My first instinct about naming this reading of Gillian Prew’s poetic-work was to entitle it requirements for poetry. I wanted to focus on what happens to the reader when she approaches a book of poetry that is minimal in its intent, and full of quietude as of necessity.

The necessity inherent in Prew’s expression is dysphoric, that she has pared down her use of symbol to the bare skeletal minimal inviting the reader to partake in a world-view that is bleak and damaging by virtue of its unspoken violences. Motherhood as a type of encroachment and its effect on one’s independence. The violence of the body as witness in its own decay.

Threadings of symbols run through Throats Full Of Graves, small creatures, mirrors, the encroachments of nature and weather. Prew picks up and examines these images in single poems and in series throughout the book.

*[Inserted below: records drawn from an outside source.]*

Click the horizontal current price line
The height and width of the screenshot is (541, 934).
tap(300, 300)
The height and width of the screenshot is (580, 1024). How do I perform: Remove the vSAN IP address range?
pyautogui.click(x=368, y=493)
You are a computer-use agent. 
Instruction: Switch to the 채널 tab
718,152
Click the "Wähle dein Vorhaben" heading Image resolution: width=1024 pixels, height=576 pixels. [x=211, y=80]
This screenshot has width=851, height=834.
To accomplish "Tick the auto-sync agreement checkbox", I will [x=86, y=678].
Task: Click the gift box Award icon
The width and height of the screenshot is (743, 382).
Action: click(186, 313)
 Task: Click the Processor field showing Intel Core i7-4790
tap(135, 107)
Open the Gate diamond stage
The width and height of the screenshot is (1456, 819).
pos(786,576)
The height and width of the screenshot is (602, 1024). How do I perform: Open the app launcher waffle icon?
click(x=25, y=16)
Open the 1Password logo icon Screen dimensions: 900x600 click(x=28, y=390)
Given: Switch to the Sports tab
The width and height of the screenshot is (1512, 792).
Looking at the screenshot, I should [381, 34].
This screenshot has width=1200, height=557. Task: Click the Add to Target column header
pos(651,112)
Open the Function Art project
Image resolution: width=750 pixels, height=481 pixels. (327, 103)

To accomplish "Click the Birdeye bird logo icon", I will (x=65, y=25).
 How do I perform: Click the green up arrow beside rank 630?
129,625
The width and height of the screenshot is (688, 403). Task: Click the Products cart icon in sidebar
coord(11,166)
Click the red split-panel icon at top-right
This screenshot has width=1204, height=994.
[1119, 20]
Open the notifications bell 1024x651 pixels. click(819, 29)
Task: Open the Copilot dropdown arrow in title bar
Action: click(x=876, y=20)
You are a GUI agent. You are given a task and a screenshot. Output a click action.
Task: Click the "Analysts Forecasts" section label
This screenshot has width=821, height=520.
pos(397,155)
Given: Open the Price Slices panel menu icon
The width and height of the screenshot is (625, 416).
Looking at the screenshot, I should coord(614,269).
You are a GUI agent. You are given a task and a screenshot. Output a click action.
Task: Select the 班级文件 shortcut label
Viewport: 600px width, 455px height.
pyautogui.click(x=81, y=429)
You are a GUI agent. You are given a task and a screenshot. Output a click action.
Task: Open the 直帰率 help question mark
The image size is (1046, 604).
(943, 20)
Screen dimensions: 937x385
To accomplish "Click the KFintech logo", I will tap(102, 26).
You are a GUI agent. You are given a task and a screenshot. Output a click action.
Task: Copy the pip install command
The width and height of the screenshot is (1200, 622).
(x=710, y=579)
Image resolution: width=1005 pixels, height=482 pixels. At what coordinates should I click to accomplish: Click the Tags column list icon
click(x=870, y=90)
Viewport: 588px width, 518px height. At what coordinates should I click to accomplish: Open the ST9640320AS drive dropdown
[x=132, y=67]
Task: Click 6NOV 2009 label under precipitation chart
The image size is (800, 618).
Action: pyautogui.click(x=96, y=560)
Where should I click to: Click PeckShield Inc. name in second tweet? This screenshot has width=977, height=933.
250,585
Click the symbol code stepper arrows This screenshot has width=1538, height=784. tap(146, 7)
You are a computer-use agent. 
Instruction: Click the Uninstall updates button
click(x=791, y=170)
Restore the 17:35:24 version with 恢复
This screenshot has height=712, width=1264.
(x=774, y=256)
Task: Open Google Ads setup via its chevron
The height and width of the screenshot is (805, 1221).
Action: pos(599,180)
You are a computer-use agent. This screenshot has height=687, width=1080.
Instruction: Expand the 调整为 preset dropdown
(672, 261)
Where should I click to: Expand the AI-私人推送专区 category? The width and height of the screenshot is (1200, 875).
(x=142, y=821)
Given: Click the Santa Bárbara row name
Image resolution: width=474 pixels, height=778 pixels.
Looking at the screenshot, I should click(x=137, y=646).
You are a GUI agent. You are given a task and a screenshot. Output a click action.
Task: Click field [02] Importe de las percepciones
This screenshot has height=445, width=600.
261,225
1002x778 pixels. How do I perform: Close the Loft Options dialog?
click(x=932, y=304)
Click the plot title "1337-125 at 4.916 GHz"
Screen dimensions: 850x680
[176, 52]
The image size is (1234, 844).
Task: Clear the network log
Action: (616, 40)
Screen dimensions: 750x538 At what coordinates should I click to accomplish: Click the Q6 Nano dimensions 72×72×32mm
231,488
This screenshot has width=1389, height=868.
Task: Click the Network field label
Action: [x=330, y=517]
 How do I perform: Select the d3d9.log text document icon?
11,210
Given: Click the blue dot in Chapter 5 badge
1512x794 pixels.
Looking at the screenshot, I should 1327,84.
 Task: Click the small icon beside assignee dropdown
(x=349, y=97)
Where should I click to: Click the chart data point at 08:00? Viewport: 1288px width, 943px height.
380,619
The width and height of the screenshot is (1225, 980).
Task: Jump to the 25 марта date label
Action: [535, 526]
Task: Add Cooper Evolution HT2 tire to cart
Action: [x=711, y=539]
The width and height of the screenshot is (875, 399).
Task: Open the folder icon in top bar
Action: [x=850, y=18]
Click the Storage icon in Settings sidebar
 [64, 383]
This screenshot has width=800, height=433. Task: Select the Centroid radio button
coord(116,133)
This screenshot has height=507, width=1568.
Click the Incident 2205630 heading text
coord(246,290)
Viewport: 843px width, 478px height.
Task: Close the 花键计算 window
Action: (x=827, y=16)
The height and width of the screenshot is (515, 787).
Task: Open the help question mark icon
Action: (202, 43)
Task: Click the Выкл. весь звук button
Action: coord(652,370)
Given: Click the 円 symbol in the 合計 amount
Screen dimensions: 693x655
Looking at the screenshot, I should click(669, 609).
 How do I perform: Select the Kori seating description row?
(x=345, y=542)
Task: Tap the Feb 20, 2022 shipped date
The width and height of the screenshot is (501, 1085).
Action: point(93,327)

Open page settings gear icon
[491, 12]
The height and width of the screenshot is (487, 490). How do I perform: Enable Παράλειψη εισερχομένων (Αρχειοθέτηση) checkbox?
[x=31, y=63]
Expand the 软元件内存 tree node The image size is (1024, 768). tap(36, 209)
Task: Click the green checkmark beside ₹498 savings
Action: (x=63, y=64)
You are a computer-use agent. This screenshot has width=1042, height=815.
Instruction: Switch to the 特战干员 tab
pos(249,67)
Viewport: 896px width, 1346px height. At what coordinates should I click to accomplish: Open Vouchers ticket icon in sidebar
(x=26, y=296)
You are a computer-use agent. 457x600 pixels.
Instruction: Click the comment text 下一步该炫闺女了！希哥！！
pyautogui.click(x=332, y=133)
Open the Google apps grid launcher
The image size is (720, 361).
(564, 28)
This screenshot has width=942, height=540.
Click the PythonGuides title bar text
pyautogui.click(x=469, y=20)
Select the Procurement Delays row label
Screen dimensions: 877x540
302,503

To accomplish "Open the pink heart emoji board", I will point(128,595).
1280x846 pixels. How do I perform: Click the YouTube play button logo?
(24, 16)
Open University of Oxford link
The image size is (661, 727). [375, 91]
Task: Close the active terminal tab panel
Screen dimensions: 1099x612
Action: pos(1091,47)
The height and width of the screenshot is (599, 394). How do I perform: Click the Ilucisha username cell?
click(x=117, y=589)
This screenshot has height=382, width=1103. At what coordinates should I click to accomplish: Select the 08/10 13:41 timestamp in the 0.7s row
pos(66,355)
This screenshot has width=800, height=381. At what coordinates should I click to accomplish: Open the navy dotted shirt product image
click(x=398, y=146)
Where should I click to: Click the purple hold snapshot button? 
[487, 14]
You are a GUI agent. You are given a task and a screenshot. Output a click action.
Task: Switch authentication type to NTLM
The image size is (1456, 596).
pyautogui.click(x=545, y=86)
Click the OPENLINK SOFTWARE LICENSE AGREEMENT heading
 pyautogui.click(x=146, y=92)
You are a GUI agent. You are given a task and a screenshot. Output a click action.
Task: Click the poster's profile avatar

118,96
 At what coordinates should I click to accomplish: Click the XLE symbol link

Prew’s understated and wistful approach to the decay of the body is masterful and nowhere more evident than in Beyond This Skin: 

These thin breasts each a grief
plump-robbed and plucked dead
like two starved birds.

Beyond this skin the world weeps for its swept-up beds
and its loneliness;
its hearts blown like empty stones.

(from Beyond This Skin, by Gillian Prew)

Prew’s  imagery recalls Sylvia Plath’s Medean Edge: the mother as vessel of and progenitor. The mother attempting to recall her individualism and usefulness after child-bearing. This is a theme often left unexplored in poetry. I am including an excerpt from Edge here :
 

 Edge

  
Each dead child coiled, a white serpent,
One at each little
Pitcher of milk, now empty.
She has folded
Them back into her body as petals
Of a rose .
  

from Edge , by Sylvia Plath from Ariel (Faber and Faber 1965)
  
Prew does not explore Medean rage, her tone is elegiac throughout. She invites the reader to explore the ravage of time on femininity, the experience of mothering as a type of loss to woman’s identity in which memory plays useful tricks. Prew’s search for joy and self-identity pervades the book as a sub-theme but it never overwhelms the reader.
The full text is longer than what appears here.